Although the new arbitration rule has been welcomed by consumer advocates, and some libertarians and constitutional originalists, congressional Republicans and corporate interests are working to kill it.
Cioffi’s argument on the contentious issue runs thus: If allowed to go into effect, the arbitration rule will unleash trial lawyers to file more class-action lawsuits. At the same time, the Trump administration’s aggressive deregulatory efforts are already unleashing corporations to engage in more bad, or at least, in more controversial behavior. As Cioffi sees it, these two developments mean more lawsuits. In turn, more lawsuits will mean an efficiency drag on producers, which in turn will mean that banks — which determine the prices of products and services, in part, on their own assessment of regulatory and legal risk — will charge consumers more.
That argument certainly sounds plausible. But it has a weakness: Deregulation can cut both ways. Yes, reducing regulatory burdens can certainly invite more litigation; however, it can also boost private-sector efficiency. In other words, deregulation can make costs go up — or down. At this early stage in the Trump deregulatory push, we can’t confidently predict which way costs will go.
And that unknown leaves Cioffi’s argument without an engine. What remains is a conventional indictment of class action lawsuits versus arbitration. But even that belief rests on a couple of assumptions that are, at best, questionable.
The first questionable assumption: Individual arbitrations are more efficient, and therefore, less costly than class actions. The evidence for this is thin, if not nonexistent. Instead, we have some pretty good anecdotal evidence pointing the other way. As Georgetown Law Professor Adam J. Levitin has noted in these pages:
● When Bank of America, JPMorgan Chase, Capital One and HSBC dropped their mandatory arbitration clauses in 2009 following a legal settlement, their prices did not go up.
● Nor did mortgage rates go up when Fannie Mae and Freddie Mac stopped buying mortgages with such clauses after Oct. 1, 2004.
● Nor did mortgage rates go up when Congress permanently banned the clauses in mortgage contracts, effective June 1, 2013.
The second questionable assumption: Firms ordinarily pass the savings from mandatory arbitration along to their customers. Here again the evidence is thin, while evidence pointing in the opposite direction is strong:
● A 2004 study by Jean R. Sternlight and Elizabeth J. Jensen said: “No published studies show that the imposition of mandatory arbitration leads to lower prices.”
● According to a study by law professor Jeffrey W. Stempel, also in 2004: “There is nothing [in the literature] to suggest that vendors imposing arbitration clauses actually lower their prices in conjunction with using arbitration clauses in their contracts.”

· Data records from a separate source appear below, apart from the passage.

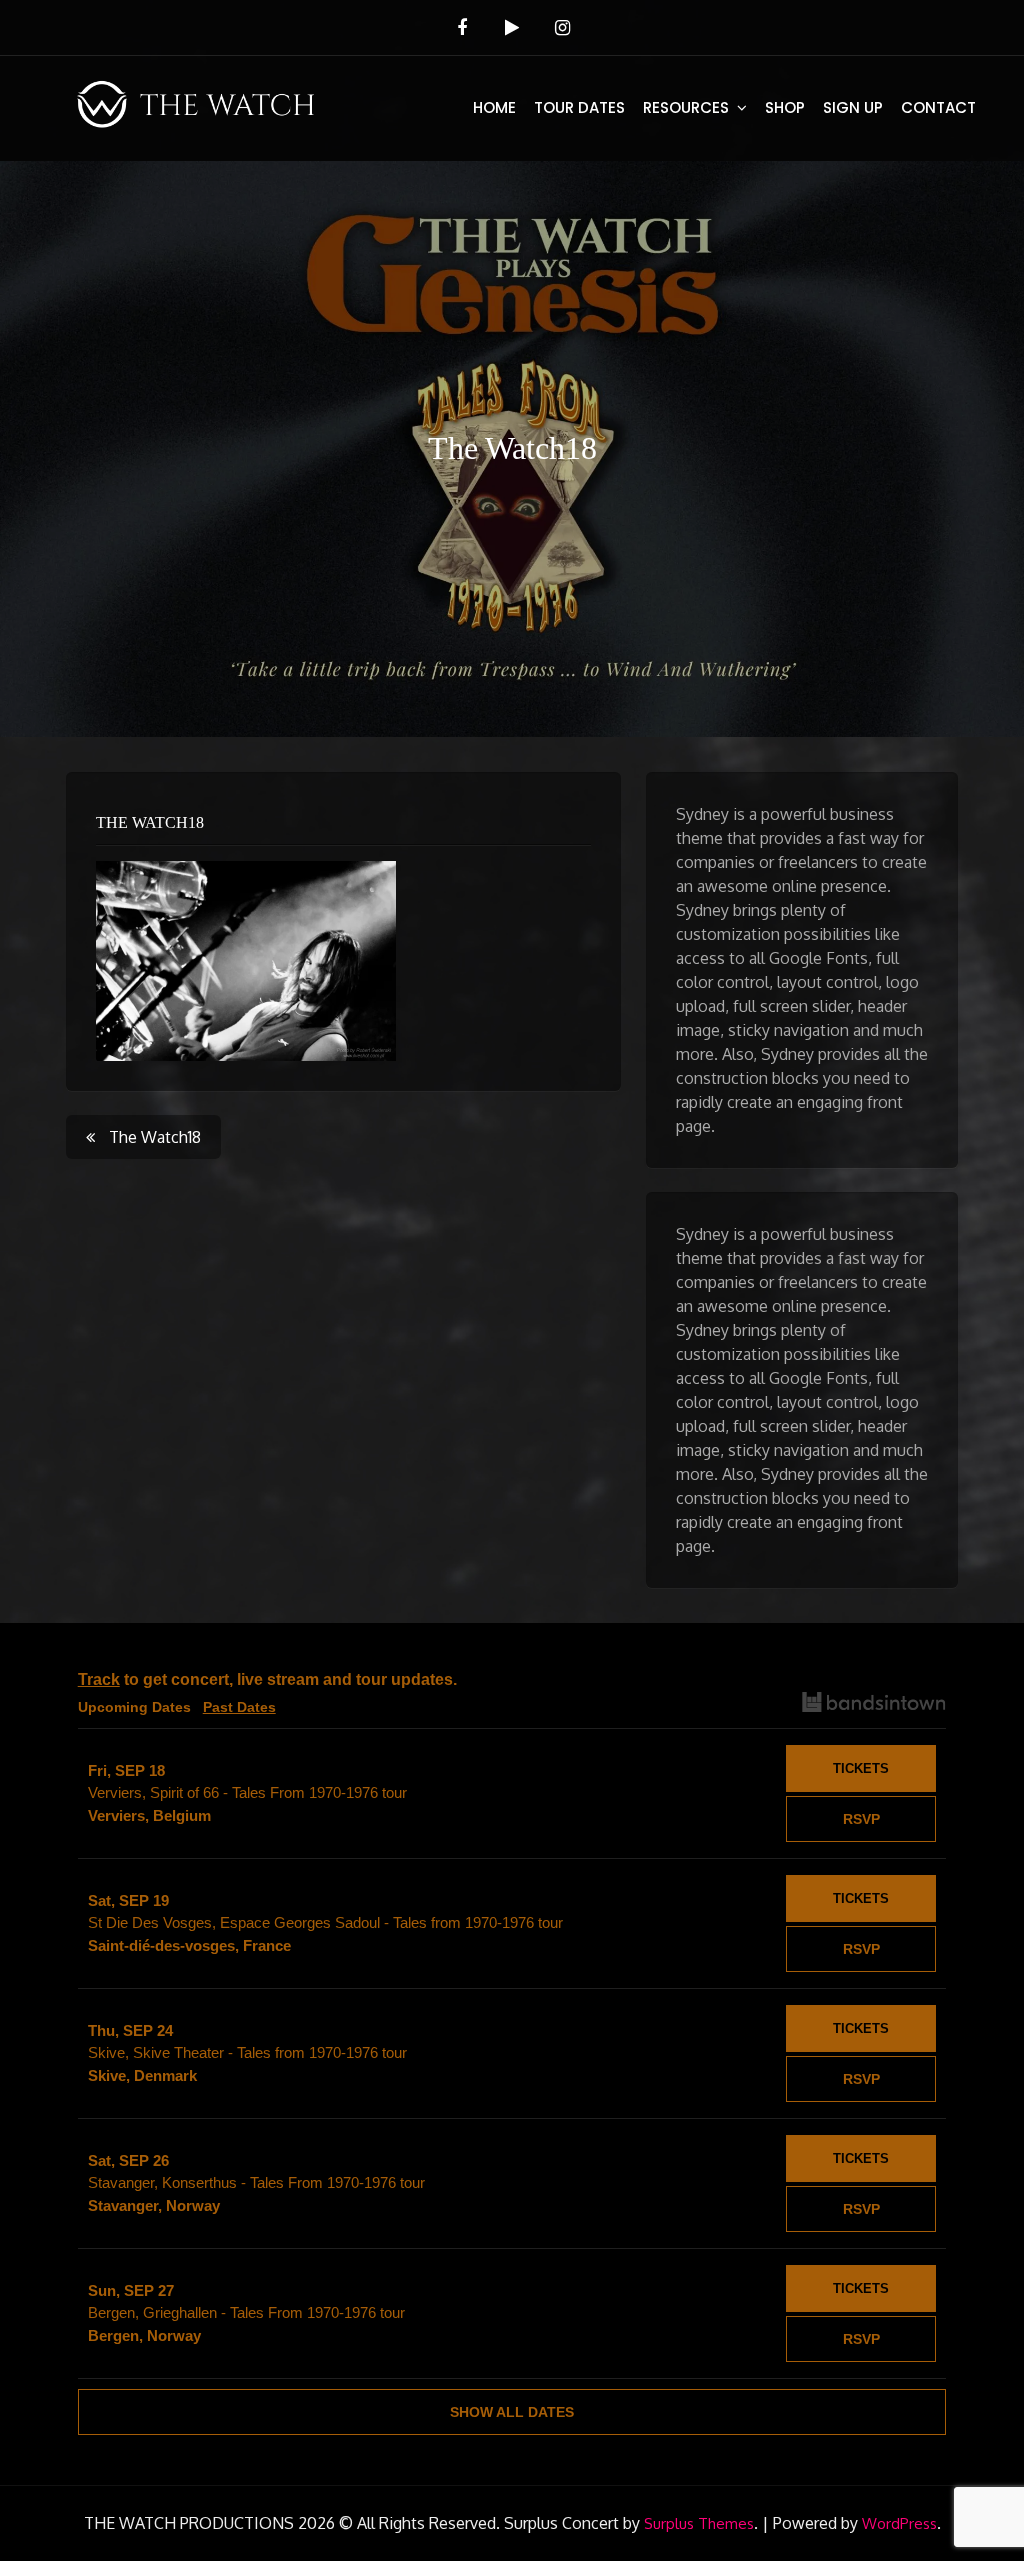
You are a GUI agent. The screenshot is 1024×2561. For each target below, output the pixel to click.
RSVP (861, 1819)
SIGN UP (853, 107)
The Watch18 (150, 822)
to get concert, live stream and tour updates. (267, 1679)
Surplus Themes (699, 2523)
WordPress (899, 2523)
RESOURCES (686, 107)
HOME (494, 107)
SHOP (785, 107)
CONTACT (938, 107)
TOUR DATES (579, 107)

● A CFPB study from 2015 noted that credit card companies had found no statistically significant evidence that companies that eliminated their arbitration clauses increased their prices compared to companies that made no change in their use of arbitration clauses.

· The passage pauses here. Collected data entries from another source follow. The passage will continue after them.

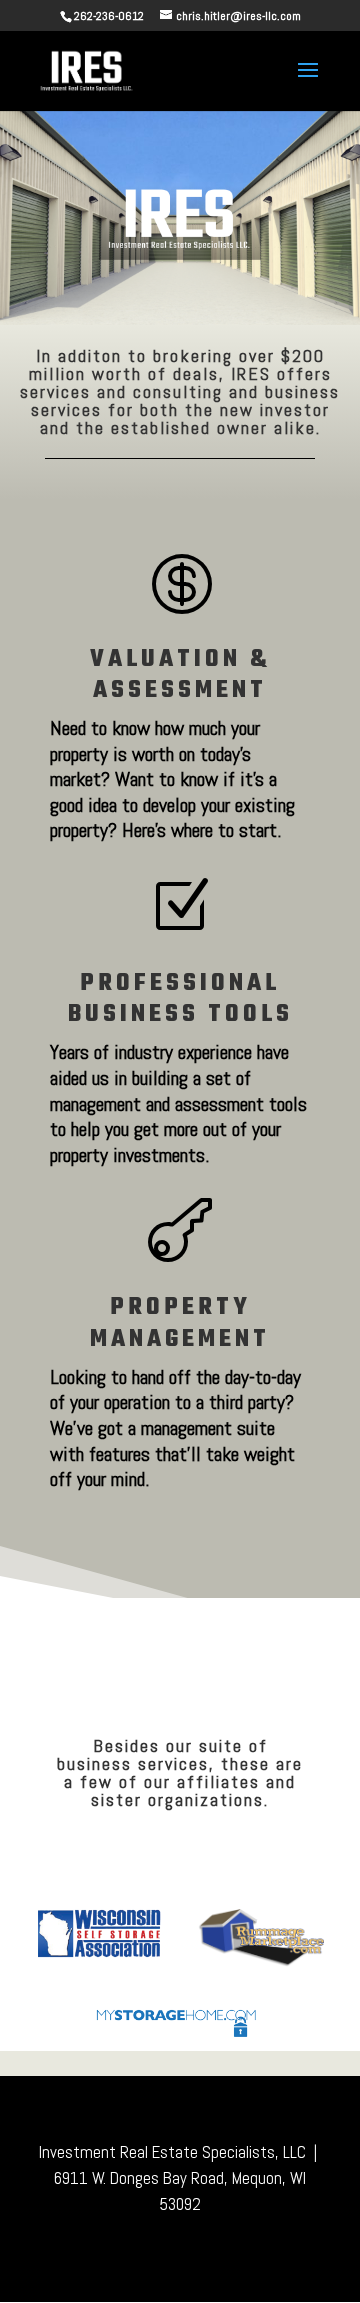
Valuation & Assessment (180, 675)
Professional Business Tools (180, 999)
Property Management (180, 1323)
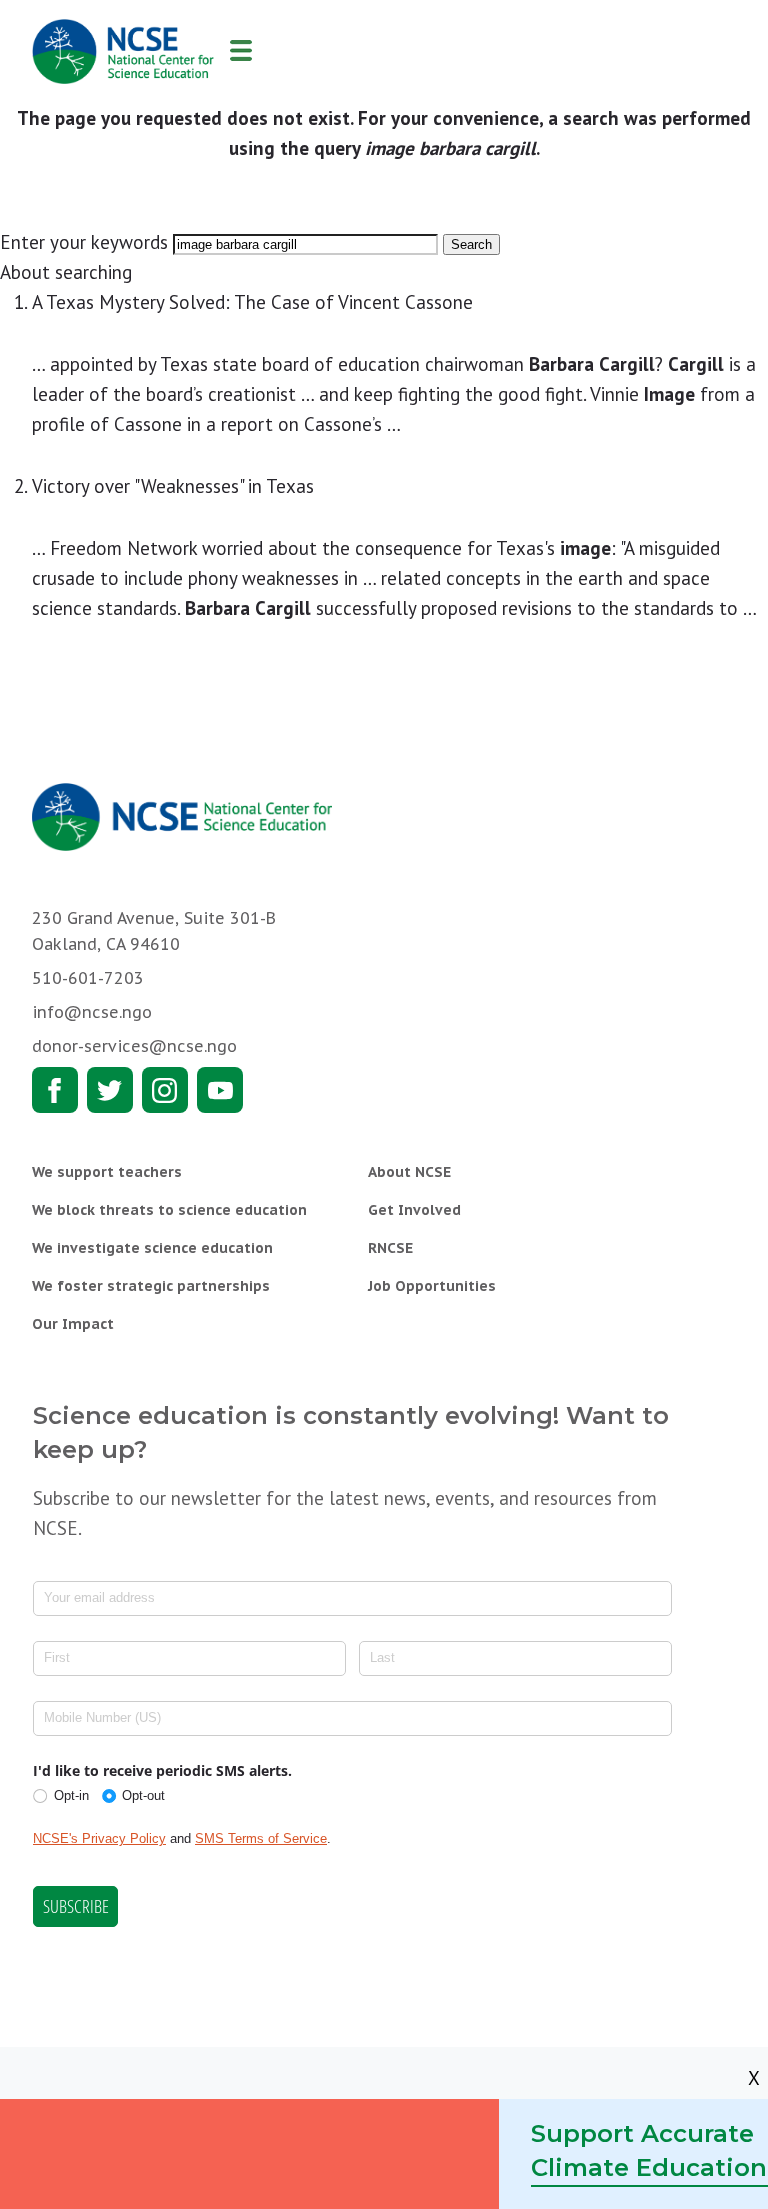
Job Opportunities (432, 1286)
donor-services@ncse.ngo (134, 1046)
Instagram (165, 1090)
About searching (66, 272)
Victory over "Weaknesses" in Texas (173, 486)
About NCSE (409, 1172)
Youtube (220, 1090)
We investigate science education (152, 1248)
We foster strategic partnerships (151, 1286)
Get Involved (414, 1210)
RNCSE (390, 1248)
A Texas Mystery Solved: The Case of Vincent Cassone (252, 302)
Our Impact (73, 1324)
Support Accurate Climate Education (649, 2150)
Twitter (110, 1090)
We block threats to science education (169, 1210)
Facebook (55, 1090)
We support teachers (107, 1172)
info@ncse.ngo (92, 1012)
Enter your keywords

These findings undercut the empirical basis for Cioffi’s argument.
Yet he also reiterated a much-cited assessment about what consumers reap from class actions. “[E]ven the CFPB's own studies,” Cioffi writes, “show that individuals on average receive less in class actions after legal fees than they do in arbitration.”
That statement is misleading because it focuses on the size of the award while omitting an equally important factor: The justness of the process. Many an injured plaintiff ends up with nothing — not because of a weak case but because the consumer is barred from suing and deterred from pursuing an individual arbitration due to the latter’s perceived rigged nature and/or poor potential payoff. He or she receives nothing, but this outcome is not captured in the data.

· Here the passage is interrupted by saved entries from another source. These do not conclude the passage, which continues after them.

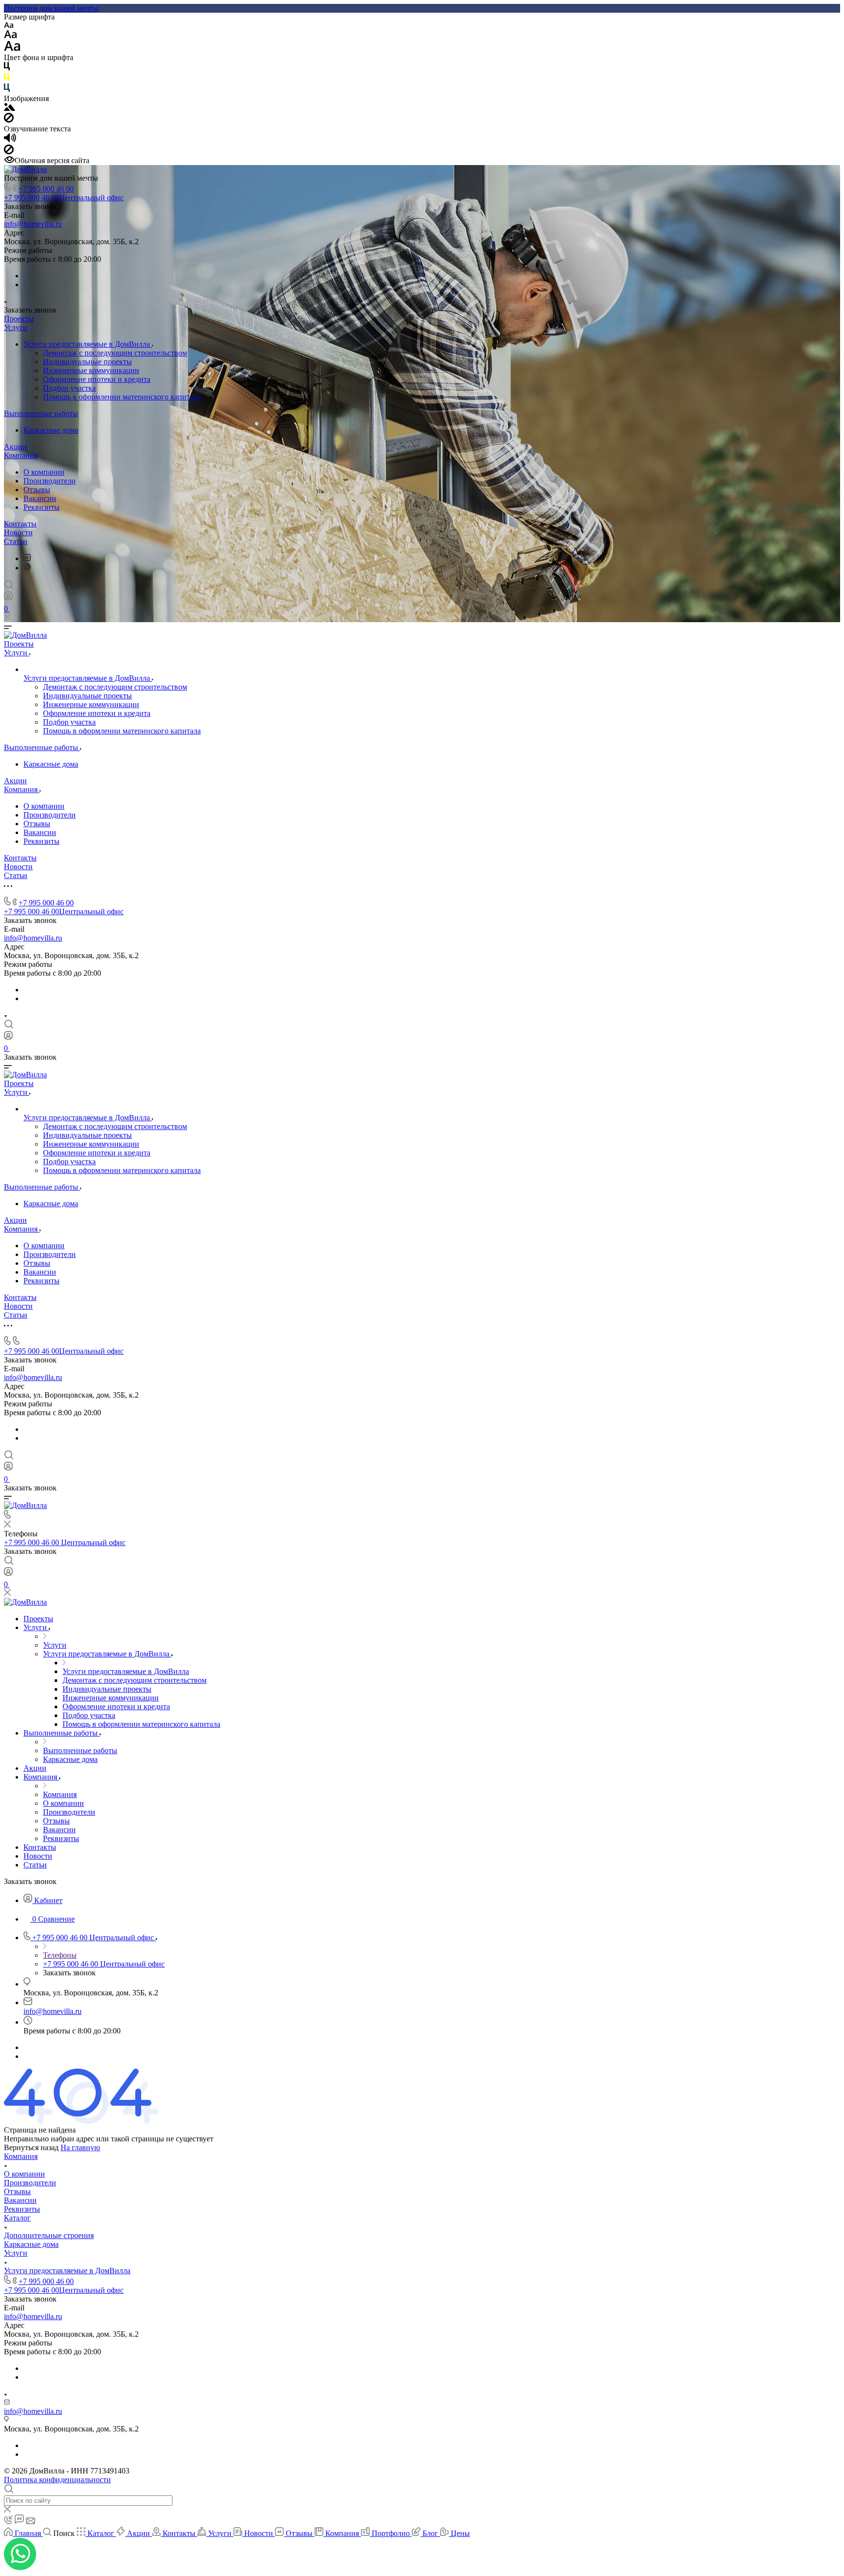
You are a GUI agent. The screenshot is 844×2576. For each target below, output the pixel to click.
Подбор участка (69, 388)
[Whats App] (27, 568)
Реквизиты (41, 507)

To be sure, some class-action attorneys do engage in off-putting and even unethical behavior. But that problem can be managed without having to deprive people of their access to court.
Class actions serve a useful purpose and offer unique benefits. As the congressional House Liberty Caucus wrote in a statement on Facebook: “[Class actions] are a market-based solution for addressing widespread breaches of contract” and “a preferable alternative to government regulation because they impose damages only on bad actors rather than imposing compliance costs on entire industries.”
Arbitration clauses have become controversial because they have become effectively mandatory, slamming the door on people’s Seventh Amendment right to a civil jury trial.
The CFPB’s rule restoring the optional nature of such clauses, for millions of Americans, may be bad news for alleged corporate wrongdoers like Equifax and Wells Fargo, but surely for the victims of such wrongdoing — and for consumers, generally — it is good news indeed.